ハリウッドの映画スタジオは、中国政府の機嫌を損ねないように自ら検閲を行っているとのレポートを米国のNPO団体が発表した。中国での映画の興行収入は、間もなく米国を上回ると予想されており、このトレンドは今後も続いていきそうだ。

自由な表現を擁護する米国の非営利組織PEN Americaは8月5日、米国の映画スタジオの多くが、中国で上映権を獲得するために映画の内容に修正を加えていると指摘した。

2019年の中国での映画興行収入が約95億ドル(約1兆円)に達した一方で、米国の映画興行収入は前年から4%マイナスの115億ドルだった。

PEN Americaによると、米国の映画スタジオは中国での人権の抑圧や、議論を呼ぶチベットや台湾関連の問題に向き合うことを避けているという。

中国でロケを行なったり、魅力的な作品を作り中国で売り上げを伸ばすためには、中国政府に忖度することが重要、という事ですね。
(そもそも映画業界のみならず、芸能業界って制作過程で倫理的・道徳的な面に問題があることは多いので、特定の国に対して忖度することは珍しくないはず)

「外資規制が強い中国において、2016年に上海にディズニーランドが開業するなど、ディズニーは中国にいち早く進出し、中国政府と蜜月関係にあるコンテンツ企業として知られています。中国ではまだDisney+の提供は開始されていませんが、『ムーラン』は中国では劇場公開が決まっています。
 Disney+と同じくネット配信大手のNetflix(ネットフリックス)も、数年前に中国のネット配信会社とコンテンツのライセンス契約を結び、事実上、中国市場に進出しており、中国語コンテンツの制作・配信を増やしています。

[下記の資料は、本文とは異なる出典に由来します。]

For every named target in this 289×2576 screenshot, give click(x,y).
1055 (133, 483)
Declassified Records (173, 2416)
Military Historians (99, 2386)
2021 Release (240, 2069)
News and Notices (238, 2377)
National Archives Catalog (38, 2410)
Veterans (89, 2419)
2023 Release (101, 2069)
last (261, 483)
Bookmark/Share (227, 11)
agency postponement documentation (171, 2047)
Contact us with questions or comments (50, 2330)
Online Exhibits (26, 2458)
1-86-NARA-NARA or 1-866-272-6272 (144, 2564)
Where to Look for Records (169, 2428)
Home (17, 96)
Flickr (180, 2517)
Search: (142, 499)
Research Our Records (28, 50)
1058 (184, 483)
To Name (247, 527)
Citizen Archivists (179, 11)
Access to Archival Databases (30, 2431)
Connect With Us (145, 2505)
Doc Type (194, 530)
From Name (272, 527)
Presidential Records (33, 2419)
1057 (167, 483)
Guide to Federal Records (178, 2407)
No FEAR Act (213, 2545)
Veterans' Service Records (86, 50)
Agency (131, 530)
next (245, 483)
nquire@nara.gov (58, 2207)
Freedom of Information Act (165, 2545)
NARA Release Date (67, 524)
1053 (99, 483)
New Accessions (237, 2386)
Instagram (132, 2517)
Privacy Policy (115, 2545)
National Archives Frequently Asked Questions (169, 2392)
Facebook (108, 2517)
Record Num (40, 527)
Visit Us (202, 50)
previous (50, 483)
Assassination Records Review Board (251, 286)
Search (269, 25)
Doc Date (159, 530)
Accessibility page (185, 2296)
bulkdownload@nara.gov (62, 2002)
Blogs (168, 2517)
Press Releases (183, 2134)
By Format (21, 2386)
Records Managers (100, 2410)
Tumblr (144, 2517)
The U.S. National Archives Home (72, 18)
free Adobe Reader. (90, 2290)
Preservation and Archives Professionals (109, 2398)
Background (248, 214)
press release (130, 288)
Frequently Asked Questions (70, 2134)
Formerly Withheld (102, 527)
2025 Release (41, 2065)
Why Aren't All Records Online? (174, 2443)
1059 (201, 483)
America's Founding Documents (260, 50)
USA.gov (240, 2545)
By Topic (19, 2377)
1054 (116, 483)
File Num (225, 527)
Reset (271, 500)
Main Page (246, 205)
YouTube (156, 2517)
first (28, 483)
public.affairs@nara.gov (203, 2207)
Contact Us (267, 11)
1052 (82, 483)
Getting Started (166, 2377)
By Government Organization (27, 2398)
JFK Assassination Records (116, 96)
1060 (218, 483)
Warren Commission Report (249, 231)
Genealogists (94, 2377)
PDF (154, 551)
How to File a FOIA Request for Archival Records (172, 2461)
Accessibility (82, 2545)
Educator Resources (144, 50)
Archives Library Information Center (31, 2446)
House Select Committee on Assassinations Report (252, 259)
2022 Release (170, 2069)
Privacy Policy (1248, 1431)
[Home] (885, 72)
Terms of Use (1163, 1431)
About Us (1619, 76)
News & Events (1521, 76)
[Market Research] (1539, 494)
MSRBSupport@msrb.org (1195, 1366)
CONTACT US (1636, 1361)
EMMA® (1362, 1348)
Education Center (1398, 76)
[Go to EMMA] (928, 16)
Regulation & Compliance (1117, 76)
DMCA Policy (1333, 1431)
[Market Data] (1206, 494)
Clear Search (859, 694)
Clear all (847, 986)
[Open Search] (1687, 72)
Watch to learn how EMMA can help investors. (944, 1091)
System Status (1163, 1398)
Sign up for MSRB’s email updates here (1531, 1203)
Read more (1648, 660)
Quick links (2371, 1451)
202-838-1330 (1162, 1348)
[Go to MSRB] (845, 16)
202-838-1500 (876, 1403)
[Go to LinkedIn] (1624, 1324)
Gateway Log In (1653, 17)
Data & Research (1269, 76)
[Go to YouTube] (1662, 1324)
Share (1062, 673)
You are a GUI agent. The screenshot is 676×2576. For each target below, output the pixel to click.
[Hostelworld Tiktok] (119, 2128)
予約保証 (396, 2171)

ディズニーもこれは然りで、やっぱり巨大市場に対して忖度しない状況は考えられないってことでしょう。

まとめ

☑︎ 実写ムーランは特定の少数民族に対して弾圧を行なっている新疆ウイグル自治区で撮影され、エンドロールで弾圧に関わっている各主要機関に深い謝意が表明されている
☑︎ 現在はイギリス、米国をはじめEU主要国でも中国政府批判が行われている
☑︎ 新疆ウイグル自治区、香港の一国二制度崩壊に対して批判する人達は実写ムーランの視聴ボイコットを呼びかけている

いやもう、実写ムーランはいろんな問題がてんこ盛りで、エシカルの度合いとしてはかなり踏み絵的な作品になりそうです。
かくいう私も実写ムーランはちょっと楽しみではありましたが、ちょっと直ぐには観る気になれなさそう…。

人権意識高めのエシカル消費者であれば実写ムーランは見ないでしょうし、作品に罪はないとする立場の人であれば実写ムーランを観るでしょう。
しかし、エシカル消費者な態度を示すことで富裕層なスタイルを押し出したい人は悩ましい問題になるのではないでしょうか。

このままキャンセルカルチャーが白熱すると、欧米諸国では公開停止なんてこともあり得そうですし、その前に見るだけ見ちゃおうって人も中にはいそうです。